Provided material:
┄┄┄┄┄┄┄┄┄┄

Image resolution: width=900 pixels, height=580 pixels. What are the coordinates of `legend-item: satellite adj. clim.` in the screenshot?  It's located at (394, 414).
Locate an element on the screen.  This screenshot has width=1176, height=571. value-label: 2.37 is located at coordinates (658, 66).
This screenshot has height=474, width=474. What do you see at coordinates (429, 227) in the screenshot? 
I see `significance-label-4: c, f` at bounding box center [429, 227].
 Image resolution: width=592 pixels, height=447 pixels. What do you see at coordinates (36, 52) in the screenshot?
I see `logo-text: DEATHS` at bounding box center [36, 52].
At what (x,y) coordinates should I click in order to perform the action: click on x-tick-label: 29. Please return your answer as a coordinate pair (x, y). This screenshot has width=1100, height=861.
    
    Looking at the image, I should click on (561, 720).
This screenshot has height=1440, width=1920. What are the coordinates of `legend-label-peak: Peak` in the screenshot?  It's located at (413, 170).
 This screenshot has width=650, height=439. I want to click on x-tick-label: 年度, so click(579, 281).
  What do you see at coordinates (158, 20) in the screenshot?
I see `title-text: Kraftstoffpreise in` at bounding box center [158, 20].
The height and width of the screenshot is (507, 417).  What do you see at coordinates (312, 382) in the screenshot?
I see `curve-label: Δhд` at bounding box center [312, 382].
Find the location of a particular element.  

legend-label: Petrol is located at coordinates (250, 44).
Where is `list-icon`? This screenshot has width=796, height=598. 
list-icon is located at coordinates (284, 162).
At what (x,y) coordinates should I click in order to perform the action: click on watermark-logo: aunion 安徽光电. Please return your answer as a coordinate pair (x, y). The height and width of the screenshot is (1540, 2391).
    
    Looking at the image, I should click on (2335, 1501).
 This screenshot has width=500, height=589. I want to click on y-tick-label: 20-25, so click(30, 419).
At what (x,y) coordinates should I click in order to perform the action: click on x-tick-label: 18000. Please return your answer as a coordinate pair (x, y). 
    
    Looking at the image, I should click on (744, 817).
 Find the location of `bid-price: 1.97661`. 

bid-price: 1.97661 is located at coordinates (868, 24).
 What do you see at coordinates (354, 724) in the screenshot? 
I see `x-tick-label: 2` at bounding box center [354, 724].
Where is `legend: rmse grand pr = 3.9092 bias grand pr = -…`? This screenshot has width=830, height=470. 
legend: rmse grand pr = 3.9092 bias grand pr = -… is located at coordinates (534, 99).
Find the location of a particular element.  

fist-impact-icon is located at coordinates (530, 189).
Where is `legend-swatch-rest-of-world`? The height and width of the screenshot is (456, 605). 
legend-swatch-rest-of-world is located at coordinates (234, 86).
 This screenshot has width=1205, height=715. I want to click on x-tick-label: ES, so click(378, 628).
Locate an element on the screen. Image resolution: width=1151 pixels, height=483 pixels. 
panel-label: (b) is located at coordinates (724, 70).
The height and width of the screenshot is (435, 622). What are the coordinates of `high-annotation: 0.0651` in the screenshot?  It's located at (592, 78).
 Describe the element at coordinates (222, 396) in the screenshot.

┄┄┄┄┄┄┄┄┄┄

Task requirements:
Pull out each line above that contains the string "swatch", counting only matches with the same case, and copy those lines in full.

Exercise response:
Where is `legend-swatch-rest-of-world`? The height and width of the screenshot is (456, 605). 
legend-swatch-rest-of-world is located at coordinates (234, 86).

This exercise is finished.